*Liste des tâches*
A: Relevez, s'il vous plaît, tous les pourcentages qui figurent dans le texte fourni, dans l'ordre où ils apparaissent.
B: D'après le texte fourni, quel est l'âge moyen du public de l'Opéra de Paris ?
C: Reproduisez à l'identique le passage du texte fourni qui va de « En 2022, les » à « Lire l’article original. », ces deux extrémités comprises.

*Texte fourni*
--*--

En 2022, les mangas représentaient 36 % du volume des réservations réalisées par les jeunes via le pass culture. © Frédéric Bisson / FlickrCC BY

Cet article est republié à partir de The Conversation sous licence Creative Commons. Lire l’article original.

Un rapport de l’Inspection générale des affaires culturelles (IGAC) a été rendu public qui montre, grâce à une enquête du CSA, que la proportion de jeunes ayant téléchargé l’application varie de 87 % chez ceux issus de parents diplômés du supérieur à 67 % chez ceux dont les parents ont le certificat d’études primaires. La technologie ne fait pas disparaître les inégalités sociales face aux pratiques culturelles. Le goût pour la lecture, le cinéma, les concerts prospère davantage dans les familles qui s’intéressent à ces domaines et ont les moyens de s’y repérer et peuvent (doivent) exprimer leurs pratiques dans leurs relations de sociabilité. Le rapport conclut à « l’existence d’effets d’aubaine ».

C’est indéniable, mais l’argument est étonnant car il vaut pour toute action culturelle. N’y a-t-il donc aucun effet d’aubaine dans l’offre des institutions culturelles ? Si la démocratisation de la culture est l’objectif des musées, comment justifier alors que la part des publics diplômés dans ces établissements soit 3,8 fois plus importante que celle des moins diplômés en 2018 (2,8 fois plus en 1973) ? Et bien sûr cela vaut pour tous les équipements culturels. Si l’élargissement des publics est la vocation de l’Opéra de Paris, que penser de l’âge moyen à 45 ans et de la surreprésentation des très diplômés et des Parisiens dans le public ?

--*--

*Données fournies*
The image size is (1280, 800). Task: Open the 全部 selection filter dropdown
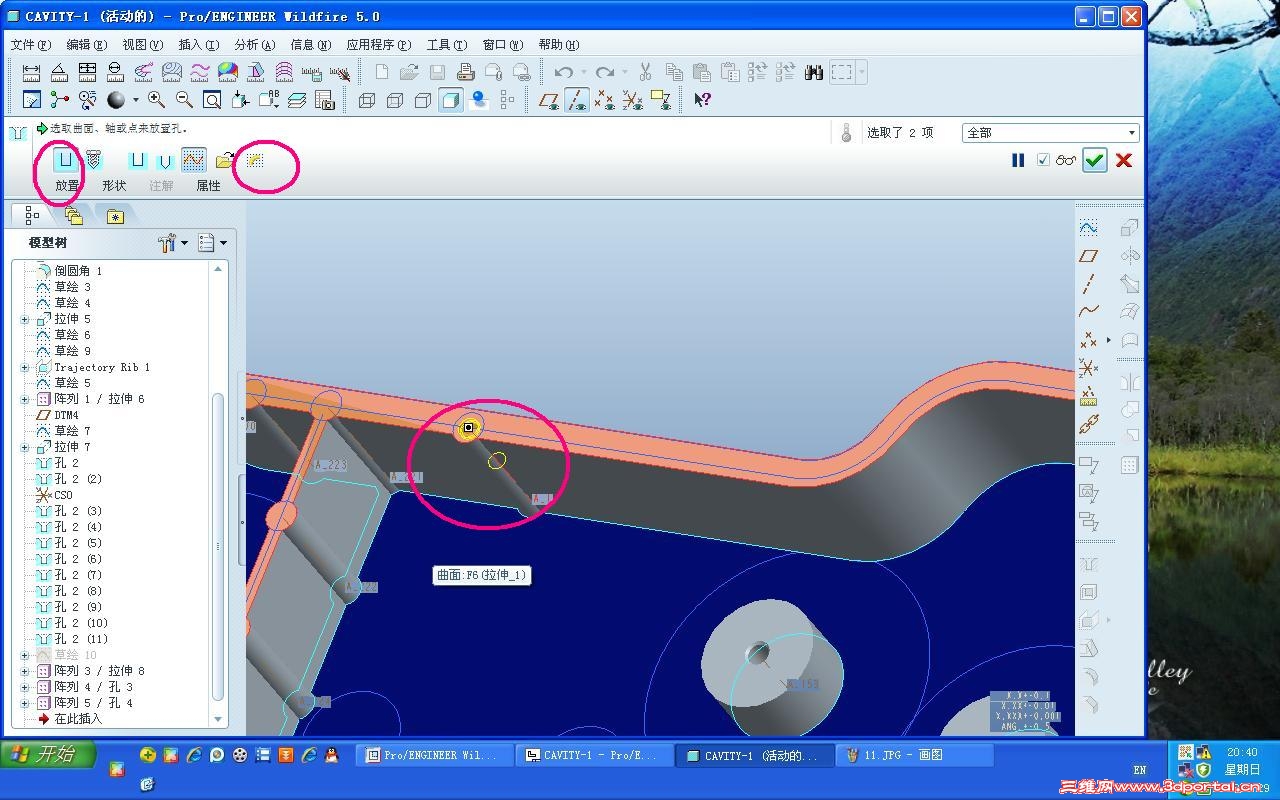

--*--

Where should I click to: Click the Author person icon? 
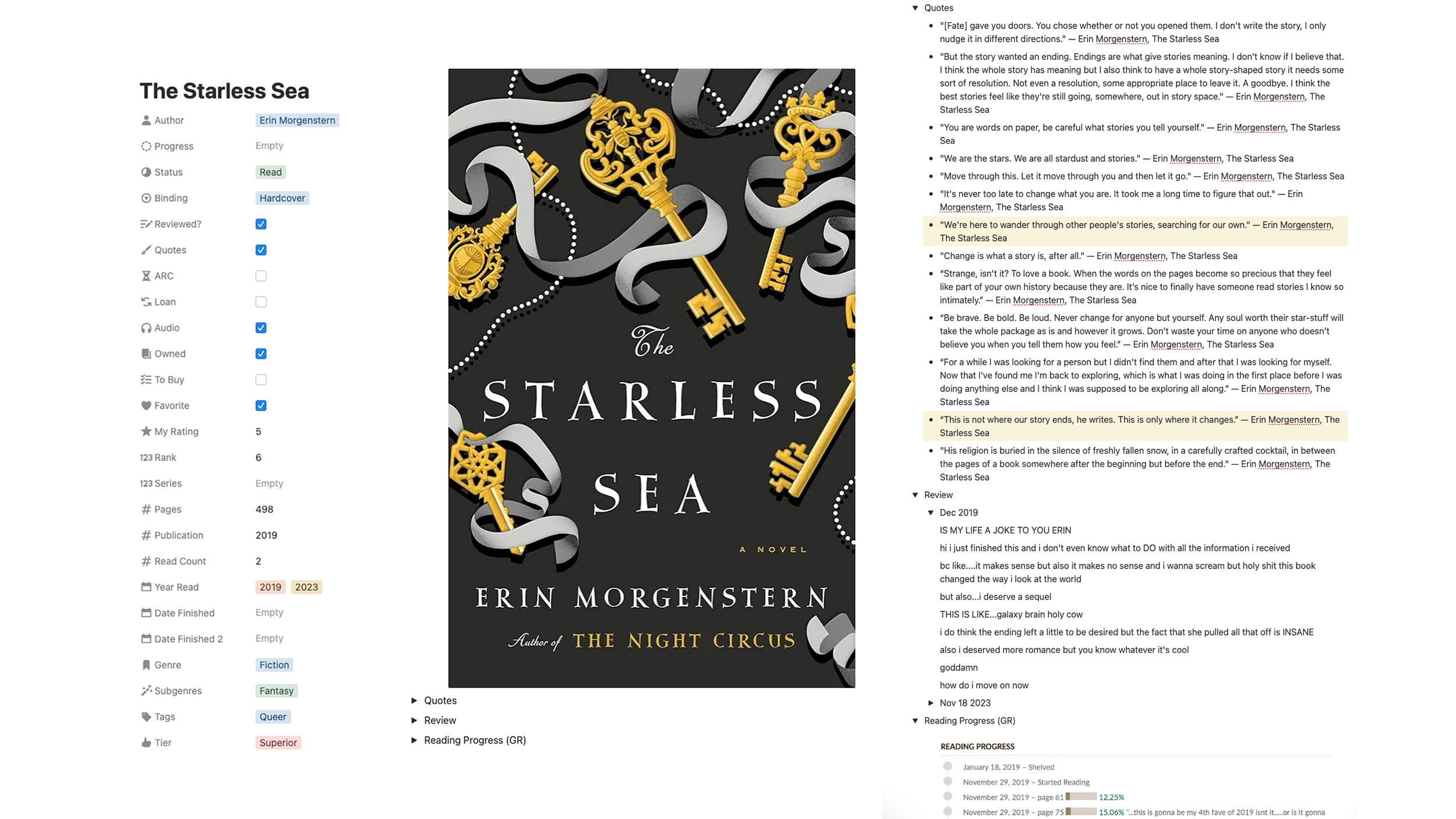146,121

--*--

*Réponses par tâche*
A: 36 %, 87 %, 67 %

B: 45 ans.

C:
En 2022, les mangas représentaient 36 % du volume des réservations réalisées par les jeunes via le pass culture. © Frédéric Bisson / FlickrCC BY

Cet article est republié à partir de The Conversation sous licence Creative Commons. Lire l’article original.